Med Sci Monit. 2006 Jun 28;12(7):CR282-289 [Epub ahead of print]
Female fibromyalgia patients: Lower resting metabolic rates than matched healthy controls.
Lowe JC, Yellin J, Honeyman-Lowe G.
Fibromyalgia Research Foundation, Boulder, Colorado, U.S.A.
Background: Many features of fibromyalgia and hypothyroidism are virtually the same, and thyroid hormone treatment trials have reduced or eliminated fibromyalgia symptoms. These findings led the authors to test the hypothesis that fibromyalgia patients are hypometabolic compared to matched controls. Material/Methods: Resting metabolic rate (RMR) was measured by indirect calorimetry and body composition by bioelectrical impedance for 15 fibromyalgia patients and 15 healthy matched controls.
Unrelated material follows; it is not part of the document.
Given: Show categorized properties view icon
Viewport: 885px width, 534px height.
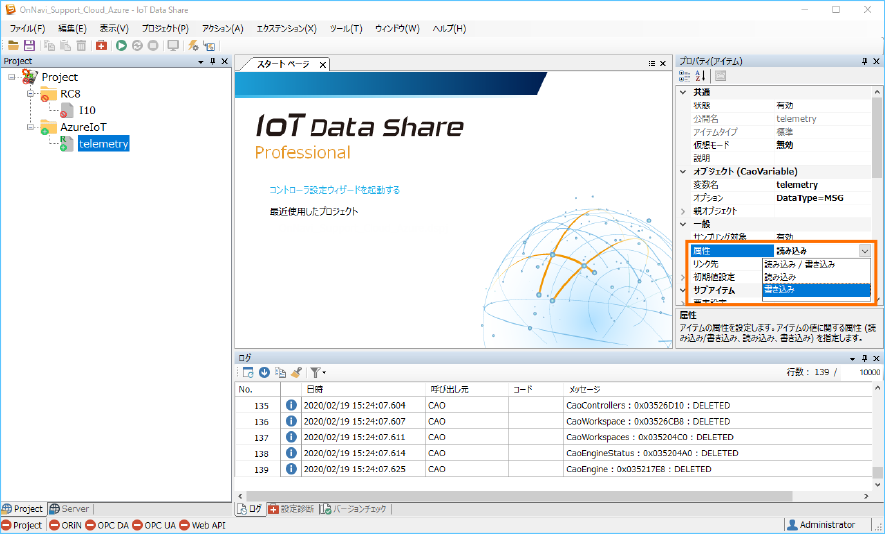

Measured resting metabolic rate (mRMR) was compared to percentages of predicted RMR (pRMR) by fat-free weight (FFW) (Sterling-Passmore: SP) and by sex, age, height, and weight (Harris-Benedict: HB). Results: Patients had a lower mRMR (4,306.31+/-1077.66 kJ vs 5,411.59+/-695.95 kJ, p=0.0028) and lower percentages of pRMRs (SP: -28.42+/-15.82% vs -6.83+/-12.55%, p<0.0001. HB: -29.20+/-17.43% vs -9.13+/-9.51%, p=0.0008). Whereas FFW, age, weight, and body mass index (BMI) best accounted for variability in controls' RMRs, age and fat weight (FW) did for patients. In the patient group, TSH level accounted for 28% of the variance in pain distribution, and free T(3) (FT(3)) accounted for 30% of the variance in pressure-pain threshold. Conclusions: Patients had lower mRMR and percentages of pRMRs. The lower RMRs were not due to calorie restriction or low FFW. Patients' normal FFW argues against low physical activity as the mechanism. TSH, FT(4), and FT(3) levels did not correlate with RMRs in either group. This does not rule out inadequate thyroid hormone regulation because studies show these laboratory values do not reliably predict RMR.